▶ [Trecho do texto]
Em 2011, a Brookfield Incorporações criou seu Comitê de Carreira e Desenvolvimento, espécie de debate em que os gestores, em grupo, analisam seus subordinados e podem, assim, definir as movimentações de carreira de cada um.

Para que a companhia inaugurasse esse projeto, porém, foram necessárias várias etapas anteriores. “Eu não cheguei e implantei o comitê”, explica Lygia. “Tive de construir algumas coisas antes para preparar os gestores e depois implementar o projeto.”

Primeiramente, nasceu a ideia da universidade corporativa, em 2009. Depois, surgiu o programa de gestão por competências. “Para que desse certo, também precisamos dar uns passos para trás, explicando o conceito de competências, avaliando os gestores, trabalhando a avaliação de desempenho para cada posição e criando as trilhas de carreira”, diz Lygia, que credita a eficiência do Comitê a esses dois anos de maturação.

“Se todos esses passos não tivessem sido trabalhados, possivelmente chegaríamos à reunião com critérios totalmente pessoais de avaliação”, afirma. “Teríamos uma prática fashion, mas sem efetividade.”

Maturidade não é tamanho

Ter cuidado e paciência antes de implementar práticas de gestão não é responsabilidade apenas de empresas menos estruturadas ou pequenas. Afinal, maturidade corporativa não tem a ver com o tamanho da companhia nem com o tamanho da área de recursos humanos.

Para Henri Vadat, da Deloitte, empresas maduras são aquelas que compreendem que, por trás dos resultados financeiros, que são apenas indicadores de chegada, há uma série de outros investimentos, como o relacionamento com clientes, a ampliação da capacidade de inovação, a melhoria de políticas e processos internos e o crescimento e o desenvolvimento da organização. “Nessas empresas, o capital humano é percebido como o principal fator para geração de valor presente e futuro”, diz ele.

Veterana no Guia VOCÊ S/A — As Melhores Empresas para Você Trabalhar — e referência para muitas companhias em práticas inovadoras de gestão de pessoas, a americana Whirlpool é um ótimo exemplo. Apesar de já contar com muitas ferramentas sofisticadas em seu portfólio de RH, a fabricante de eletrodomésticos não se precipita na introdução de novos projetos e programas.

▶ [Instruções]
1. Responda às perguntas abaixo com base no trecho sobre gestão de pessoas.
(a) Em que ano a Brookfield Incorporações criou seu Comitê de Carreira e Desenvolvimento?
(b) Em que ano nasceu a ideia da universidade corporativa?
(c) Segundo Henri Vadat, como o capital humano é percebido nas empresas maduras?
2. Modifique a parte do trecho sobre gestão de pessoas que começa com "Para Henri Vadat, da" e termina com "projetos e programas.", reescrevendo-a com "fabricante de eletrodomésticos" substituído por "produtora de eletrodomésticos".
3. Resuma o trecho sobre gestão de pessoas em duas frases.

[Registros extraídos]

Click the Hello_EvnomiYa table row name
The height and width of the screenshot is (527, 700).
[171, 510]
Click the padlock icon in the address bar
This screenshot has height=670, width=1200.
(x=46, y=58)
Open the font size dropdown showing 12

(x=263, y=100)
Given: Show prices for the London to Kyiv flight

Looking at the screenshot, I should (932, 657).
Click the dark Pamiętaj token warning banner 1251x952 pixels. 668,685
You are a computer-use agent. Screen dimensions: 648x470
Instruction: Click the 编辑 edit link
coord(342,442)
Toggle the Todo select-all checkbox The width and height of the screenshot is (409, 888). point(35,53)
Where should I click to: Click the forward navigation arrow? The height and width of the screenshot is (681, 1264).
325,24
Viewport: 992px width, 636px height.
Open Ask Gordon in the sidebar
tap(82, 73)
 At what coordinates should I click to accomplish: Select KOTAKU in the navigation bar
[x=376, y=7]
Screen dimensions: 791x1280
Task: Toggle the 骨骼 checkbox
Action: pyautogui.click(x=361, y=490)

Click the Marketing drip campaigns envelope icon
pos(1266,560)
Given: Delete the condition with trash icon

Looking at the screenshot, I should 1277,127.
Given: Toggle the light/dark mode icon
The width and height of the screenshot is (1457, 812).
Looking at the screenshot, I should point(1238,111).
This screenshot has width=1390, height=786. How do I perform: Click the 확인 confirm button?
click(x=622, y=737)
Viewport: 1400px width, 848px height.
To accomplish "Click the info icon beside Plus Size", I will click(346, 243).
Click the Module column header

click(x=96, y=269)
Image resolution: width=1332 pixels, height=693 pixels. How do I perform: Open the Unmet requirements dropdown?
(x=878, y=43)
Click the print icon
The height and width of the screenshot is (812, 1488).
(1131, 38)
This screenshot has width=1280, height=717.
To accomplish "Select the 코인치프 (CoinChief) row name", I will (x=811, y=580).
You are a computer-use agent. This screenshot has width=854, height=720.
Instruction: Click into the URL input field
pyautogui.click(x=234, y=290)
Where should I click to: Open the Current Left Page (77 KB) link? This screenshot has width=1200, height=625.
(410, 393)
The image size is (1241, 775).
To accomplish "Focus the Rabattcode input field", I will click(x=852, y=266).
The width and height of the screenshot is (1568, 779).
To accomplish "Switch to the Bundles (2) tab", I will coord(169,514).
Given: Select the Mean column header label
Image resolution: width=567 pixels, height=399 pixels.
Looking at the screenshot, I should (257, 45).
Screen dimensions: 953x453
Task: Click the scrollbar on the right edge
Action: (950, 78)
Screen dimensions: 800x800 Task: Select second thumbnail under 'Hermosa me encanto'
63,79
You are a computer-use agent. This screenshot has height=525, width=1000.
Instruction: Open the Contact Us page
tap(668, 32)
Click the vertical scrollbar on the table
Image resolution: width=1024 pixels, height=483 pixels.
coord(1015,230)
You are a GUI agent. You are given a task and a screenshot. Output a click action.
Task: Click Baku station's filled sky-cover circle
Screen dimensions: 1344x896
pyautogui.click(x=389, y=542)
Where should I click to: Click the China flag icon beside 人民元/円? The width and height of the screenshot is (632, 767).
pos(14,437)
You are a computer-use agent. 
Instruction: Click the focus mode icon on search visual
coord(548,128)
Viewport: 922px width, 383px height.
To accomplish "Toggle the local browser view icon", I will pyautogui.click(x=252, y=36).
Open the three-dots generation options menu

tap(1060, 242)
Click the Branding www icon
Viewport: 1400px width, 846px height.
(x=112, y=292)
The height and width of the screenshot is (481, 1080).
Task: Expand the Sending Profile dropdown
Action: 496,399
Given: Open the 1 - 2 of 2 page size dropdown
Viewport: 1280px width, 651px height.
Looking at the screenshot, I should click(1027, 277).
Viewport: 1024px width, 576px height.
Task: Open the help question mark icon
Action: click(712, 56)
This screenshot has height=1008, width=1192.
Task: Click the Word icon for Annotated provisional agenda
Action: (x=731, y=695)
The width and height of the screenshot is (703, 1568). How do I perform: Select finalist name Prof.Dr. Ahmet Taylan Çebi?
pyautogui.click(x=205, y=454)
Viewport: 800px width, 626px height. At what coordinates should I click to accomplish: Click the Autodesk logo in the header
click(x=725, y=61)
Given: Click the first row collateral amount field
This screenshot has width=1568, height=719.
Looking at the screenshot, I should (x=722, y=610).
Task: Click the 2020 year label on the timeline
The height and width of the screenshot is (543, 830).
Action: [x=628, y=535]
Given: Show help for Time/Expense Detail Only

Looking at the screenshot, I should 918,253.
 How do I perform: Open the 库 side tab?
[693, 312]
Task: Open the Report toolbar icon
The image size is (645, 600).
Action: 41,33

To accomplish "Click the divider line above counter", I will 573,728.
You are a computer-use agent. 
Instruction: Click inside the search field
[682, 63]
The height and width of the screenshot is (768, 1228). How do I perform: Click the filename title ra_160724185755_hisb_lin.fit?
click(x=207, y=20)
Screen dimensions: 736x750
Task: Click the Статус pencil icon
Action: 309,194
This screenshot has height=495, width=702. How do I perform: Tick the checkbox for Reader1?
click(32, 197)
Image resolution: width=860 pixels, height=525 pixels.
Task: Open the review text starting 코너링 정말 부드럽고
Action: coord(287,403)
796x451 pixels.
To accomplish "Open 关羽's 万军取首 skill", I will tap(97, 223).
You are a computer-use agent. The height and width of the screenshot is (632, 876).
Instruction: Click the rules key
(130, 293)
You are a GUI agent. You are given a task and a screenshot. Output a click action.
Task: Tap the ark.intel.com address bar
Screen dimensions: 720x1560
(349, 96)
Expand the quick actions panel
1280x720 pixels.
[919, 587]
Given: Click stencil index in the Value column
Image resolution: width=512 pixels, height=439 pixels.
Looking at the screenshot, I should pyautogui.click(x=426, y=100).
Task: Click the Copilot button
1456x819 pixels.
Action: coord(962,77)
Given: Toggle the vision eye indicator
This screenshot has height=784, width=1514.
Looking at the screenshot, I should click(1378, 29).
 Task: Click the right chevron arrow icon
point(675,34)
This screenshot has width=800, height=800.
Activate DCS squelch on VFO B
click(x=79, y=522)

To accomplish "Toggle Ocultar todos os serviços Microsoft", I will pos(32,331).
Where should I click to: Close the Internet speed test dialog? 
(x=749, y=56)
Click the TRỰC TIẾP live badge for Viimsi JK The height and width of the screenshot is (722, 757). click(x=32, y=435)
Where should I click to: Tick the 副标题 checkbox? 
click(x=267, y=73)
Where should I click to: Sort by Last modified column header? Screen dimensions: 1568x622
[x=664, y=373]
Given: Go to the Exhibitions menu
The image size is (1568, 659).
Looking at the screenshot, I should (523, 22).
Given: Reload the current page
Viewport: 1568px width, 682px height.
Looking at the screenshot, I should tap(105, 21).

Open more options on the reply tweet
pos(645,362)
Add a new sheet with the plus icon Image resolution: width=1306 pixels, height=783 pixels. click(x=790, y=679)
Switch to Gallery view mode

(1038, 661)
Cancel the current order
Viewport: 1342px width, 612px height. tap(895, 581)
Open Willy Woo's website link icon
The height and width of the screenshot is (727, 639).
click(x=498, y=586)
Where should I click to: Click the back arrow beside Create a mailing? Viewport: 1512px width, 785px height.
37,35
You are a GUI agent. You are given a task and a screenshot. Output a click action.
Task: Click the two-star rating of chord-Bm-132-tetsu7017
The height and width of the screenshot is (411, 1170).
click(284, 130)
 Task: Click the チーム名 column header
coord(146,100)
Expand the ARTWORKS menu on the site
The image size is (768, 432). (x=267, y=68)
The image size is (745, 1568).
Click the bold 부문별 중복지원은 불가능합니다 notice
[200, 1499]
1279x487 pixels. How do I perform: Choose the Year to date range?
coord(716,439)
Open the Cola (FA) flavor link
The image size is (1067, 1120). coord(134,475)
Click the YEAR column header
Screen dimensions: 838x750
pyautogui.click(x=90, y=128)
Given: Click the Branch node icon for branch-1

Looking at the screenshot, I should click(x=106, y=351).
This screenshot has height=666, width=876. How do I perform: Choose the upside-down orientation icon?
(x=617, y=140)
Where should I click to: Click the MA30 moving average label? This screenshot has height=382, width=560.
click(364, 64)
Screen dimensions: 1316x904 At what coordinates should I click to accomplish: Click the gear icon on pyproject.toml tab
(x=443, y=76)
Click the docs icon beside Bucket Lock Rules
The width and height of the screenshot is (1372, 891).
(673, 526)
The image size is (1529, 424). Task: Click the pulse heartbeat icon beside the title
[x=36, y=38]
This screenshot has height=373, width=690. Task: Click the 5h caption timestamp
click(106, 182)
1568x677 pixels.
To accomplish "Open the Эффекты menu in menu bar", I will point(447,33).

▶ [Respostas dos exercícios]
1.
(a) Em 2011.
(b) Em 2009.
(c) Como o principal fator para geração de valor presente e futuro.

2.
Para Henri Vadat, da Deloitte, empresas maduras são aquelas que compreendem que, por trás dos resultados financeiros, que são apenas indicadores de chegada, há uma série de outros investimentos, como o relacionamento com clientes, a ampliação da capacidade de inovação, a melhoria de políticas e processos internos e o crescimento e o desenvolvimento da organização. “Nessas empresas, o capital humano é percebido como o principal fator para geração de valor presente e futuro”, diz ele.

Veterana no Guia VOCÊ S/A — As Melhores Empresas para Você Trabalhar — e referência para muitas companhias em práticas inovadoras de gestão de pessoas, a americana Whirlpool é um ótimo exemplo. Apesar de já contar com muitas ferramentas sofisticadas em seu portfólio de RH, a produtora de eletrodomésticos não se precipita na introdução de novos projetos e programas.

3. Em 2011, a Brookfield Incorporações criou um Comitê de Carreira e Desenvolvimento, cuja eficiência Lygia atribui a etapas anteriores, como a universidade corporativa e o programa de gestão por competências. A maturidade corporativa não depende do tamanho da empresa, e a Whirlpool, citada como ótimo exemplo, não se precipita na introdução de novos projetos e programas.